Exercise description:
Copy out the text lines of all the entries below word for word, leaving out the pictures.

Dataset:
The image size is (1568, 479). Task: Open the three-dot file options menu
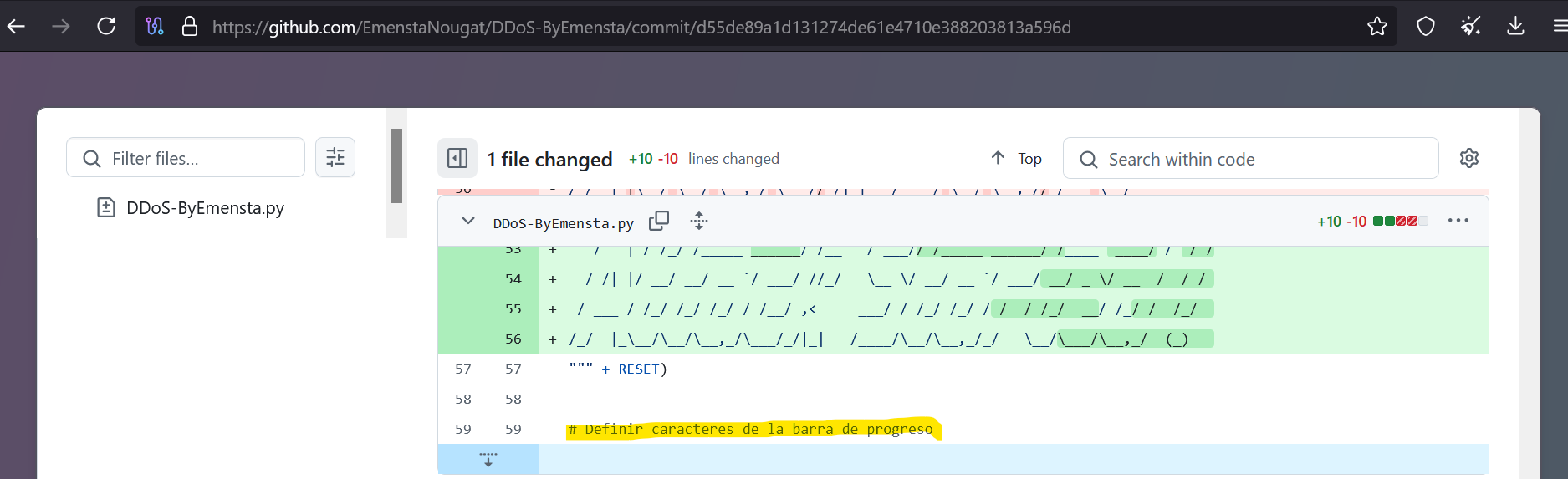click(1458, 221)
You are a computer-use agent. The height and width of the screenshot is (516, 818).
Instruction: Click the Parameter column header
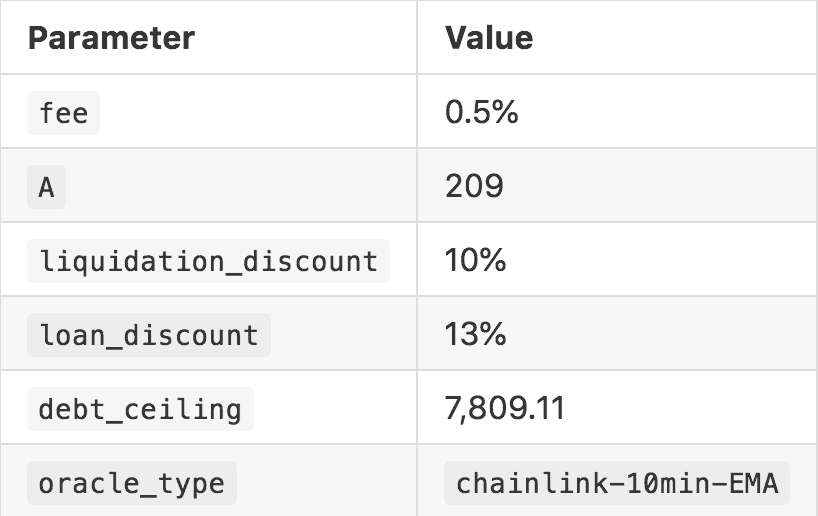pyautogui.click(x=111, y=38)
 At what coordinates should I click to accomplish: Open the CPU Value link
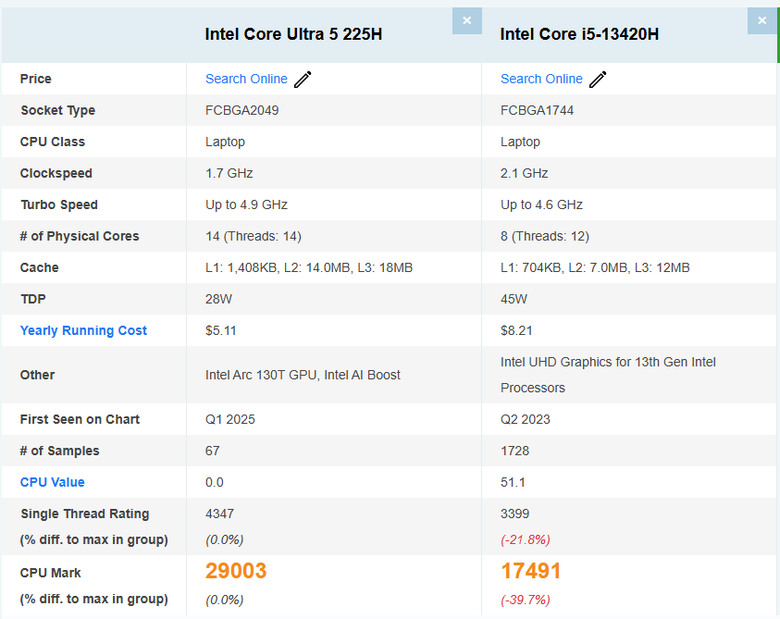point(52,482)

The answer:
The image size is (1568, 479). Task: Open the three-dot file options menu
click(1458, 221)
You are a computer-use agent. The height and width of the screenshot is (516, 818).
Instruction: Click the Parameter column header
pyautogui.click(x=111, y=38)
 At what coordinates should I click to accomplish: Open the CPU Value link
point(52,482)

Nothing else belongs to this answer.